[Records]
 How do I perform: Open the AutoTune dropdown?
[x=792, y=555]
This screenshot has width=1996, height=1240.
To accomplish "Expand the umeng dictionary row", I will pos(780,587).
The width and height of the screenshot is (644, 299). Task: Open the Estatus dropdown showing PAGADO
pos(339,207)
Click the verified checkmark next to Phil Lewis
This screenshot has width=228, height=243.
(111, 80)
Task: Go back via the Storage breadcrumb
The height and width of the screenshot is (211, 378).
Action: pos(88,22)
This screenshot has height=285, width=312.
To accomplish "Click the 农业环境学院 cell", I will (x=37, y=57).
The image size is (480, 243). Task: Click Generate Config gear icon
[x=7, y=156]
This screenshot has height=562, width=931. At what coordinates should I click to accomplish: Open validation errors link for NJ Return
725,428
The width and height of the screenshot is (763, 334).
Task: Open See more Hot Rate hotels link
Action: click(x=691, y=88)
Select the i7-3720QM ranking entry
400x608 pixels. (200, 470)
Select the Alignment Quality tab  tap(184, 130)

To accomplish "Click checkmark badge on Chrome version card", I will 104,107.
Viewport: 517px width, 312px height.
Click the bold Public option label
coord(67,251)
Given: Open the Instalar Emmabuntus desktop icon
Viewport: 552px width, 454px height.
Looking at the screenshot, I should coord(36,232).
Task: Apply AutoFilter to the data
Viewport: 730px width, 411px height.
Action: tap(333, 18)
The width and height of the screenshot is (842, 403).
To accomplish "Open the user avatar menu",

* [WHAT IS NEEDED] Reproduce every row above verbatim, without changing any character.

* [OUTPUT]
 How do I perform: Open the AutoTune dropdown?
[x=792, y=555]
This screenshot has width=1996, height=1240.
To accomplish "Expand the umeng dictionary row", I will pos(780,587).
The width and height of the screenshot is (644, 299). Task: Open the Estatus dropdown showing PAGADO
pos(339,207)
Click the verified checkmark next to Phil Lewis
This screenshot has width=228, height=243.
(111, 80)
Task: Go back via the Storage breadcrumb
The height and width of the screenshot is (211, 378).
Action: pos(88,22)
This screenshot has height=285, width=312.
To accomplish "Click the 农业环境学院 cell", I will (x=37, y=57).
The image size is (480, 243). Task: Click Generate Config gear icon
[x=7, y=156]
This screenshot has height=562, width=931. At what coordinates should I click to accomplish: Open validation errors link for NJ Return
725,428
The width and height of the screenshot is (763, 334).
Task: Open See more Hot Rate hotels link
Action: click(x=691, y=88)
Select the i7-3720QM ranking entry
400x608 pixels. (200, 470)
Select the Alignment Quality tab  tap(184, 130)

To accomplish "Click checkmark badge on Chrome version card", I will 104,107.
Viewport: 517px width, 312px height.
Click the bold Public option label
coord(67,251)
Given: Open the Instalar Emmabuntus desktop icon
Viewport: 552px width, 454px height.
Looking at the screenshot, I should coord(36,232).
Task: Apply AutoFilter to the data
Viewport: 730px width, 411px height.
Action: tap(333, 18)
The width and height of the screenshot is (842, 403).
To accomplish "Open the user avatar menu",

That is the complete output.